There’s nothing stopping me now

Okay, that’s enough for now, I’ll improve on that later.

What’s going on behind the Scenes

Before leaving Godot for now, I still have a question: what are the files I just created with my project, my Scene and the "Hello World" Node? To answer that, I list the root directory of my project.

$> ls -l /home/lertsenem/Workspace/godot/HelloWorld
total 16
-rw-rw-r-- 1 lertsenem lertsenem   93 nov.  30 23:21 engine.cfg
-rw-rw-r-- 1 lertsenem lertsenem 1365 nov.  30 23:23 HelloWorldMain.scn
-rw-rw-r-- 1 lertsenem lertsenem 2736 nov.  30 22:28 icon.png
-rw-rw-r-- 1 lertsenem lertsenem   18 nov.  30 22:28 icon.png.flags

There’s not much, I will review the files one by one.

$> cat engine.cfg


That’s just a config file containing the properties of my project. I can see the main_scene property I defined earlier.

The icon.png file is just that: a default icon for my game. The icon.png.flags is a text file that list flags (well, just the one here actually) that must be referring to how to use the icon.png image.

Now the main file, the one describing my Scene.

$> file HelloWorldMain.scn
HelloWorldMain.scn: data

What a disappointment, my Scene file is saved as binary data… But I think I saw an option to save it as XML in Godot earlier! In the editor I select the Scene menu again and then the Save Scene As… option. I save the file as res://HelloWorldMain.xscn this time (I don’t want to put an xml extension, because I’d like to retain what this XML file encodes), and I get back to my terminal:

$> file HelloWorldMain.xscn
HelloWorldMain.xscn: XML document text
$> head HelloWorldMain.xscn
<?xml version="1.0" encoding="UTF-8" ?>
<resource_file type="PackedScene" subresource_count="1" version="2.0" version_name="Godot Engine v2.0.alpha.custom_build">
                <dictionary name="_bundled" shared="false">
                        <string> "conn_count" </string>
                        <int> 0 </int>
                        <string> "conns" </string>
                        <int_array  len="0">                             </int_array>
                        <string> "editable_instances" </string>
                        <array  len="0" shared="false">

Yey, it worked ! My Scene is now a regular XML, text-based file, which is great for version control. Before initiating git inside my project though, I will try to make some changes in the terminal to see if it still works with Godot.

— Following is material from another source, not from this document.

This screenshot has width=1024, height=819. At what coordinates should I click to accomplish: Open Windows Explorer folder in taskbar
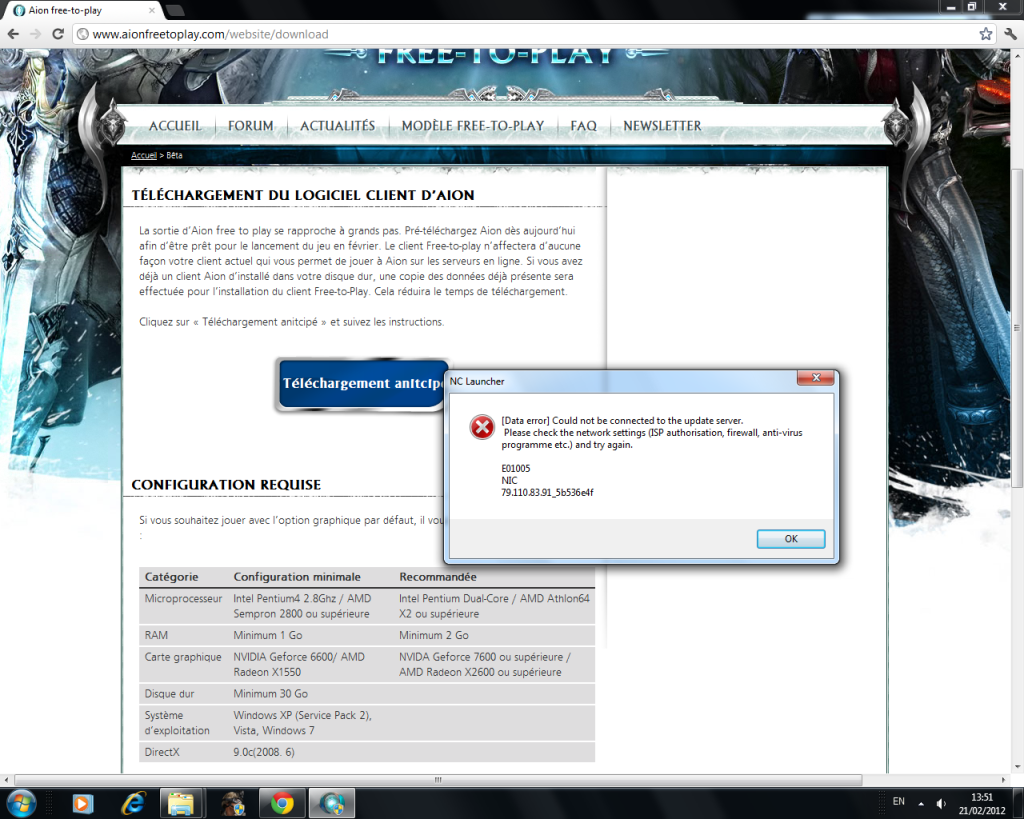(x=181, y=802)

$> sed -i 's/HelloWorldMain.scn/HelloWorldMain.xscn/' engine.cfg
$> cat engine.cfg

$> rm HelloWorldMain.scn
$> sed -i 's/Hello, World/Hello, Planet/' HelloWorldMain.xscn

I restart Godot, and it works, my modifications are correctly taken into account!


I like the fact that I’m not forced to use Godot to edit my files for each small modification a lot! And that will probably come handy when adding scripts to my game: as much as the Godot built-in IDE is good, nothing beats your own IDE2.

The End

That’s the end for the night, and Gorillaz replaced Pink Floyd. I’ll just init a git repo inside my project before leaving.

You can see the git repo here (the TLS alert is normal, I use self-signed certificates and I did not have the time to mail Mozilla, Google and Microsoft my CAs ;)).

While writing this post, I found a tutorial describing almost exactly what I just did, with better screenshots than those I used nonetheless. This howto is part of a larger serie about Godot, which is really worth a read.

And of course, the official website I already mentionned at the beginning of this post is full of informations and documentation.

I’ll leave you there, see you next time.

As always for comments, suggestions or insults, use my twitter account.

  1. pausing to read the hint: "Play the project", all good
  2. And your own IDE does not beat vim, of course.